It further said that it was not necessary for the authorities to call for the opinion of the jail superintendent.
New Delhi: The Supreme Court on Wednesday rejected a plea by Mukesh Kumar, a death row convict in the Nirbhaya case, challenging the rejection of his mercy petition by President Ram Nath Kovind on the ground that all relevant material on the case was not put before the President, and thus there was non-application of mind.
Holding all documents were taken into consideration by the President and the swift rejection of the mercy plea could not be a ground for its reconsideration by the court, Justices R. Banumathi, Ashok Bhushan and A.S. Bopanna said in their order that there was no ground for the exercise of judicial review of the President’s order rejecting the mercy petition.
“We do not find any ground for exercise of judicial review of the order of the President of India rejecting the petitioner’s mercy petition and this petition is liable to be dismissed”, said the order on Wednesday.
The court rejected all the claims made by Mukesh, including that all relevant material relating to the case was not considered, rejection of the mercy petition was done at a “lightning speed” with “pre-determined mind”, thus there was “non-application of mind”, his being kept in solitary confinement, and subjected to indignities, including being repeatedly beaten up and sexually harassed.
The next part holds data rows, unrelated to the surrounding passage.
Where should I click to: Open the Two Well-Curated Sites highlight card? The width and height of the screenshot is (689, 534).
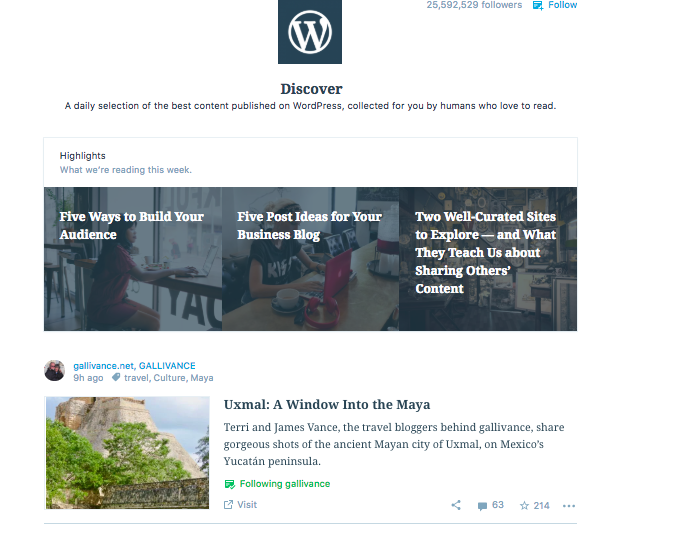[487, 253]
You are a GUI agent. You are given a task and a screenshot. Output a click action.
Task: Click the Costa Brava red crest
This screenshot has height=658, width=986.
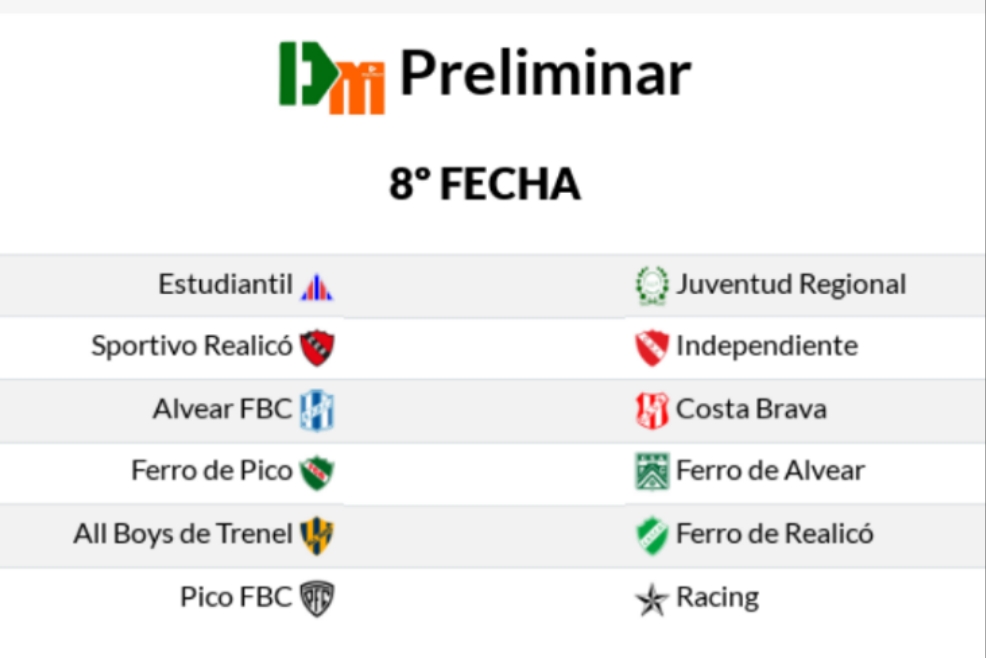click(652, 410)
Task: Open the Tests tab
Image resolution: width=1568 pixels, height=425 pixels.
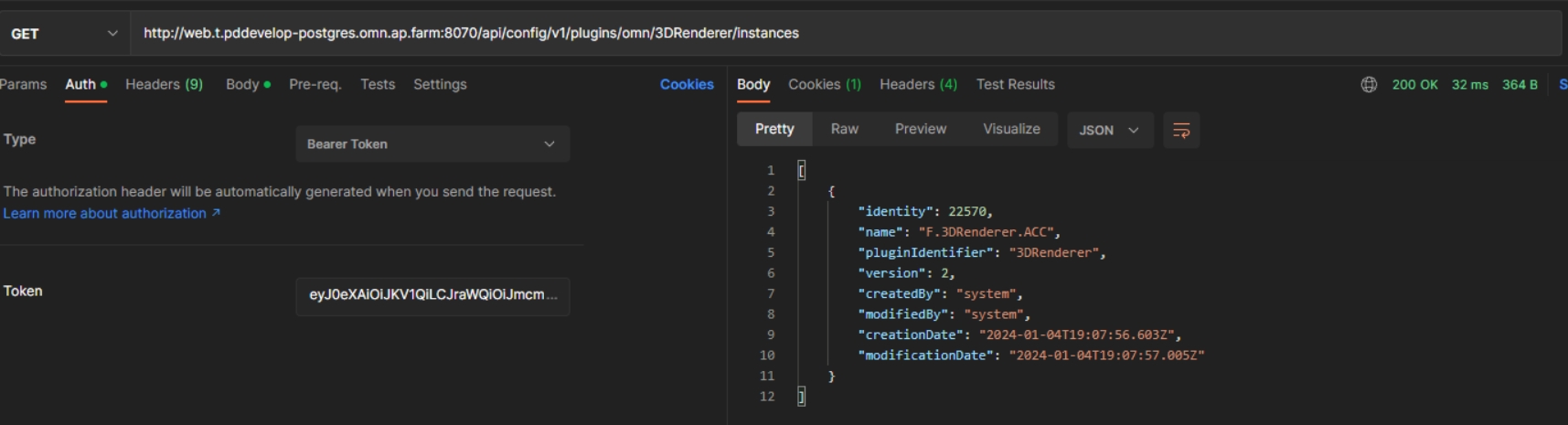Action: tap(377, 84)
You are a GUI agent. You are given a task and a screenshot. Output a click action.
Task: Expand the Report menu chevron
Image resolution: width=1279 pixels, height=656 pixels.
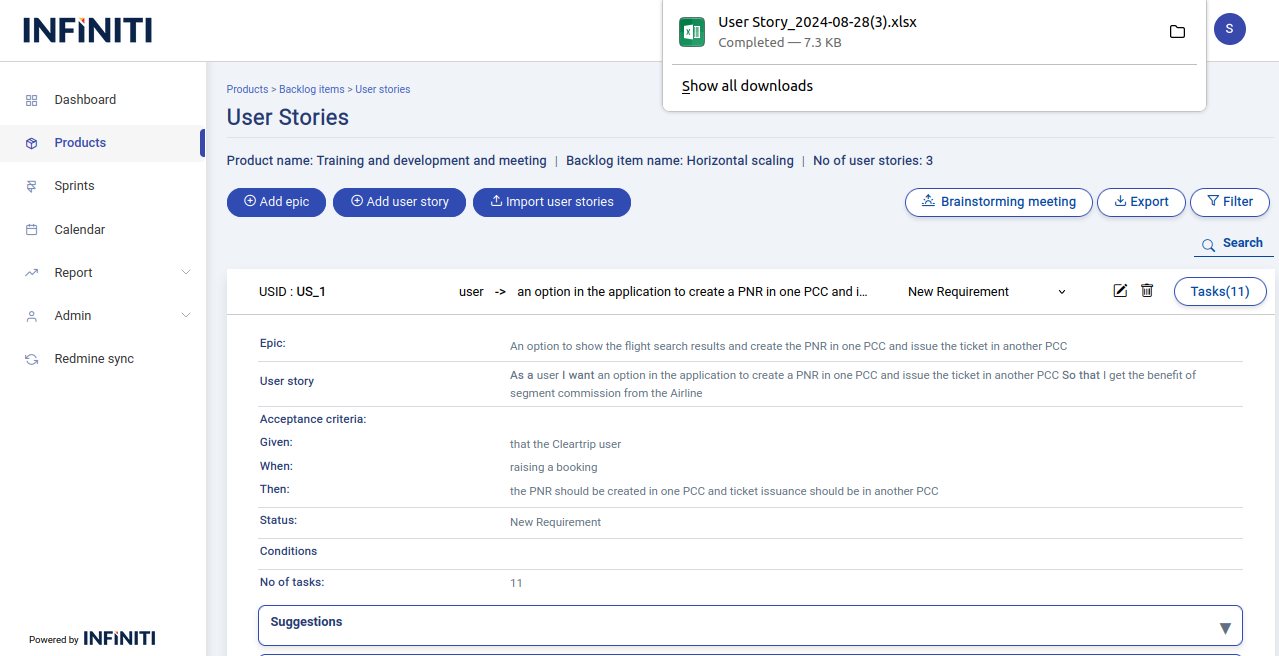(x=185, y=273)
“The court shall keep in mind that where the power is vested in a very high authority, it must be presumed that the said authority would act carefully after an objective consideration of all the aspects of the matter”, the order said, brushing aside the contention that the mercy plea was decided without considering the entire material.
Speaking for the bench Justice Banumathi said: “Merely because there was quick consideration and rejection of the petitioner’s mercy petition, it cannot be assumed that the matter was preceded with a pre-determined mind.”
The court further said the “quick consideration of the mercy petition and swift rejection of the same cannot be a ground for judicial review of the order passed under Article 72/161 of the Constitution. Nor does it suggest that there was pre-determined mind and non-application of mind.”
Holding that the swift rejection of the mercy petition could not be a ground for judicial reconsideration of the presidential order, the court noted solicitor-general Tushar Mehta’s submission that a delay in disposal of the mercy petition may be a ground calling for judicial review of the order passed under Article 72/161 of the Constitution.
Addressing the contention about the absence of the recommendation of the Tihar jail superintendent while sending the case material along with the mercy plea, the court said considering the “high position of the President” and the “constitutional duty” which he is discharging, it may not be “appropriate” for the jail superintendent to express views about the subsequent conduct of the prisoner while in prison unless the situation so warrants. It further said that it was not necessary for the authorities to call for the opinion of the jail superintendent.